How Restrictions On International Medical Graduates Are Making It Harder To Treat COVID-19
As COVID-19 persists, we continue to rely heavily on doctors and health care professionals to keep our communities safe. Many of these physicians will also be working under the stress of their immigration status, which limits the extent they can provide care.
International medical graduates, or IMGs, make up 25% of the total active physician population in the U.S., and just over 19% make up the workforce in Wisconsin.
The realities and struggles that accompany being an IMG is the subject of a new study co-authored by Dr. Sonal Chandratre, a pediatric physician and faculty member at the Medical College of Wisconsin-Central Wisconsin campus. It’s the first research of its kind.
Chandratre says there's a misconception amongst some people that international medical graduates are taking jobs away from American doctors. But in reality, they aren't allowed to apply for positions unless zero American citizens apply for the job. This scarcity creates intense competition amongst the IMGs.

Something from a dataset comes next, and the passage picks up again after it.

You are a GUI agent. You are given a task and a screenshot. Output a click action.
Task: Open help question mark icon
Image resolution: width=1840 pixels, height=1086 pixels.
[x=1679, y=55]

This means that international medical graduates often serve areas where there's a lack of medical professionals. Chandratre explains that this leads to large pockets of IMGs in underserved communities and an absence of IMGs in more desirable working areas.
“There are nearly 21 million Americans living in areas where more than half of their physicians that they would interact with are International Medical Graduates,” she says.

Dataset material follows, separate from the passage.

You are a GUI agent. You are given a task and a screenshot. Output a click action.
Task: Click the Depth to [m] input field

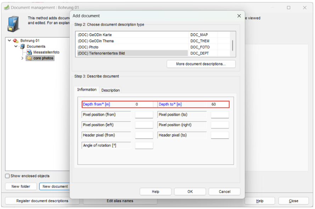point(219,105)
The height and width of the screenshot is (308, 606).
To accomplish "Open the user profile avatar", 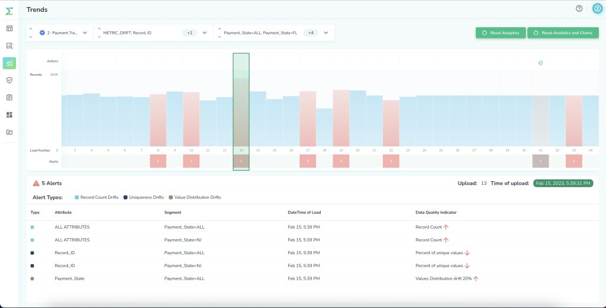I will [x=597, y=9].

Cudahy is one of those communities in Wisconsin — 61% of the physician workforce there is foreign-born.
"You actually are forced to be a silent observer and say, 'Well, this is where I'm expected to work. If I work anywhere else, I become illegal.' "
Once they get placed, their visas are tied to that location, making it impossible for them to work anywhere else. And the COVID-19 pandemic has presented problems as hospitals and clinics just down the road may have a sudden spike and need doctors, but IMGs legally cannot help. There are also restrictions on how long international medical graduates can go without working from their in-person location, which can make telehealth complicated.
"There’s really no wiggle room, even if you are qualified, even if you want to volunteer, even if you want to save someone’s life. You actually are forced to be a silent observer and say, 'Well, this is where I’m expected to work. If I work anywhere else, I become illegal,' " says Chandratre.
Currently, there's a bill in the Senate called the Healthcare Workforce Resilience Act that would expedite the process of bringing more foreign-born physicians to the U.S., to help meet health care needs. Chandratre supports this measure and says the U.S. should follow the U.K.’s footsteps and automatically extend every health care workers visa for a year so they don’t need to worry about the lengthy application.
“We now need to understand that there are no boundaries when it comes to saving lives,” she says.